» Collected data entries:
*** Begin section ***

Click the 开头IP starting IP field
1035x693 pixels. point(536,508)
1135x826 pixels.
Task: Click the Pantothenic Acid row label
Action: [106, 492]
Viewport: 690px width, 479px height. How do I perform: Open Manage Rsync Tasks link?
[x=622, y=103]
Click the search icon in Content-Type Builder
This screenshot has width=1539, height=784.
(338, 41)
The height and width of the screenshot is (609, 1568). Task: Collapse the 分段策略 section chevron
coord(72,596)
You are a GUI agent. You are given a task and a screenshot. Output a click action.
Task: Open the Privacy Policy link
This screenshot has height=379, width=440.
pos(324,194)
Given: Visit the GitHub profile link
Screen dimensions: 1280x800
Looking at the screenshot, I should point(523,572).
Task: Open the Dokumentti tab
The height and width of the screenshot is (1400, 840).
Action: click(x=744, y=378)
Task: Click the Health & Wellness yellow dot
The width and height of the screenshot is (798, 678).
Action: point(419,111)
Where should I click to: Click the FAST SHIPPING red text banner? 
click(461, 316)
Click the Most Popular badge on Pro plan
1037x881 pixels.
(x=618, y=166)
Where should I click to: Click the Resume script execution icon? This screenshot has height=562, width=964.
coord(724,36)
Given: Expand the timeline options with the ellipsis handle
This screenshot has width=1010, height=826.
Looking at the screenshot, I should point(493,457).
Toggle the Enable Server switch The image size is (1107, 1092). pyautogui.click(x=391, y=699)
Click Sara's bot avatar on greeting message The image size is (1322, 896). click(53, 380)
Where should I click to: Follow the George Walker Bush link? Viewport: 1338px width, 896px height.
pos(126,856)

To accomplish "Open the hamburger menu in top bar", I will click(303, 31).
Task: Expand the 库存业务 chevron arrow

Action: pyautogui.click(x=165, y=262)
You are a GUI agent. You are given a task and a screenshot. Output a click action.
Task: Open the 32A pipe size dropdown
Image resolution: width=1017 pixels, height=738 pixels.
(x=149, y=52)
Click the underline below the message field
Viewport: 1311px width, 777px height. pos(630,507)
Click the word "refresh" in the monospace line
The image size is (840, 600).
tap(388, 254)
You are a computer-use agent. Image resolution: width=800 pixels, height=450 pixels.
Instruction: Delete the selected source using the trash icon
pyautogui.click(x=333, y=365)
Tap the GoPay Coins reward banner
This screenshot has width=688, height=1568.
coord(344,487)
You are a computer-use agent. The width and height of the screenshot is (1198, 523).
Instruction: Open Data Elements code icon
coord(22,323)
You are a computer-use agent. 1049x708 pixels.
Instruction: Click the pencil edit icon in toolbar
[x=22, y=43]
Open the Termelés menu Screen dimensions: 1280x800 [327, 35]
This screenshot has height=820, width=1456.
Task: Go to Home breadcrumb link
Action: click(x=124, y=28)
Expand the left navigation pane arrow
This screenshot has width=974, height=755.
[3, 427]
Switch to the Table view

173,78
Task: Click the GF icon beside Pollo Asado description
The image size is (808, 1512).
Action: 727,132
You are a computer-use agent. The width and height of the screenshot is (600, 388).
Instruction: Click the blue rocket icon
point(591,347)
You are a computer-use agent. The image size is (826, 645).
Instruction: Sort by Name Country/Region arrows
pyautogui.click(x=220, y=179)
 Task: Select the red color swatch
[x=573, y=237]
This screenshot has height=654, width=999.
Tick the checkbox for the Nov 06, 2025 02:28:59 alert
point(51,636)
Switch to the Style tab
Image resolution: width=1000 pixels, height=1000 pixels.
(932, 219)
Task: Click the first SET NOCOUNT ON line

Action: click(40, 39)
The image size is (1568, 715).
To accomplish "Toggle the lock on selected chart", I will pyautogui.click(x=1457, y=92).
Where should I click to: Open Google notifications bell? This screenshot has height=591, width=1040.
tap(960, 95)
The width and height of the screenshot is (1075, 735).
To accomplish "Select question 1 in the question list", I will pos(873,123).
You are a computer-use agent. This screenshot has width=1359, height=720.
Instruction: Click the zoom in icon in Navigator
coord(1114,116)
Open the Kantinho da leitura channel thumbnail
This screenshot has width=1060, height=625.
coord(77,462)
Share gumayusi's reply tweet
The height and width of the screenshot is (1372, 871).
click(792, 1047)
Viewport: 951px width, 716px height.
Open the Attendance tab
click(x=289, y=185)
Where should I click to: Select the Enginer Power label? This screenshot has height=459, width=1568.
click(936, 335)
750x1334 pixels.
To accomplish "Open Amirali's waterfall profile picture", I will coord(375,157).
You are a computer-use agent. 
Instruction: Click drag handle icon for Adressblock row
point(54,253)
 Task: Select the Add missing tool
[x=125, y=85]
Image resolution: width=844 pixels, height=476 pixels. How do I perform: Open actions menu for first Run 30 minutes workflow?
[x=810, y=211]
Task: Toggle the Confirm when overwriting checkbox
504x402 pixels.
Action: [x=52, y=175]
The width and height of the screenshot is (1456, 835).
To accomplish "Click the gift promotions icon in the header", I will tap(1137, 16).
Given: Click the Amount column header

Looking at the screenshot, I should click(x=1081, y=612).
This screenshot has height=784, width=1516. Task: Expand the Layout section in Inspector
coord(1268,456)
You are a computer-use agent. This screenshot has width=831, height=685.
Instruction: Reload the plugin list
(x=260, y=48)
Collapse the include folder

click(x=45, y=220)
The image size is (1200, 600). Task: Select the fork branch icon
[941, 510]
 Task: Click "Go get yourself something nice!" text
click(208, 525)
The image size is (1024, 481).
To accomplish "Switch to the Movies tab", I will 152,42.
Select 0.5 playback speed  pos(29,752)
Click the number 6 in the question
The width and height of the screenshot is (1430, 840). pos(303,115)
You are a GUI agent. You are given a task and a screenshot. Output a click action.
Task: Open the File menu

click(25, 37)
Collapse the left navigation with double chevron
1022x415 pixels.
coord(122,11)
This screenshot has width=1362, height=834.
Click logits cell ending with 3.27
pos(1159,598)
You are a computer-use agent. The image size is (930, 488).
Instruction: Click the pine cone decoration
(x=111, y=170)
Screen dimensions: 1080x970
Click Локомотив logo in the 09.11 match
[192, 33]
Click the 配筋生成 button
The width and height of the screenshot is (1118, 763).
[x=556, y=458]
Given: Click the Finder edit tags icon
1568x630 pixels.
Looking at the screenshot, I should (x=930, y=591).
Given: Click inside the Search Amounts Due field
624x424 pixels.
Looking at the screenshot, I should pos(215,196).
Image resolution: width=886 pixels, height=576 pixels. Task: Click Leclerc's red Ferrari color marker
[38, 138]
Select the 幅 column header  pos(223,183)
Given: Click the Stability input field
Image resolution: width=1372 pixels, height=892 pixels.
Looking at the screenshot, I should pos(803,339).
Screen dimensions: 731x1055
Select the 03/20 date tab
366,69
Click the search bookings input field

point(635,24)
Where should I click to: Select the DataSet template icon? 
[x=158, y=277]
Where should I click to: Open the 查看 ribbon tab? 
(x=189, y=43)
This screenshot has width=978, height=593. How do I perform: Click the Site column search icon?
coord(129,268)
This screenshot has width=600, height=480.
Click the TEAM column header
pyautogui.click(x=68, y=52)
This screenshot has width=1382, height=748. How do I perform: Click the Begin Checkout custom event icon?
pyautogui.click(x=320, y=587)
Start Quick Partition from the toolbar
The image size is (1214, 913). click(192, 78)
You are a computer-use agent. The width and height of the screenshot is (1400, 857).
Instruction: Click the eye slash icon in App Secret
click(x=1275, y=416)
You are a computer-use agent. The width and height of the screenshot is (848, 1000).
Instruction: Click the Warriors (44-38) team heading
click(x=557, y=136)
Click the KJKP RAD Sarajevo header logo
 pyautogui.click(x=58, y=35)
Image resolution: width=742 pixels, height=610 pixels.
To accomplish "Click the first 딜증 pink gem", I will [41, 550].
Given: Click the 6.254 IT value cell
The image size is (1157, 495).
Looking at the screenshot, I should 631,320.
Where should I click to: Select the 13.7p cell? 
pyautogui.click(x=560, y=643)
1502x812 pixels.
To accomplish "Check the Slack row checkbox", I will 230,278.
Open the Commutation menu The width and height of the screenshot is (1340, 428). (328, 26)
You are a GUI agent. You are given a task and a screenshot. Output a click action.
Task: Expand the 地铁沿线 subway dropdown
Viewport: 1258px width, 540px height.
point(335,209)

*** End section ***

» Aim of the exercise:
Would you output, from the records above, exactly the run of lines that starts at the line containing "Open the Kantinho" and ends at the line containing "Task: Toggle the", and only that run?

» Solution for this exercise:
Open the Kantinho da leitura channel thumbnail
This screenshot has width=1060, height=625.
coord(77,462)
Share gumayusi's reply tweet
The height and width of the screenshot is (1372, 871).
click(792, 1047)
Viewport: 951px width, 716px height.
Open the Attendance tab
click(x=289, y=185)
Where should I click to: Select the Enginer Power label? This screenshot has height=459, width=1568.
click(936, 335)
750x1334 pixels.
To accomplish "Open Amirali's waterfall profile picture", I will coord(375,157).
You are a computer-use agent. 
Instruction: Click drag handle icon for Adressblock row
point(54,253)
 Task: Select the Add missing tool
[x=125, y=85]
Image resolution: width=844 pixels, height=476 pixels. How do I perform: Open actions menu for first Run 30 minutes workflow?
[x=810, y=211]
Task: Toggle the Confirm when overwriting checkbox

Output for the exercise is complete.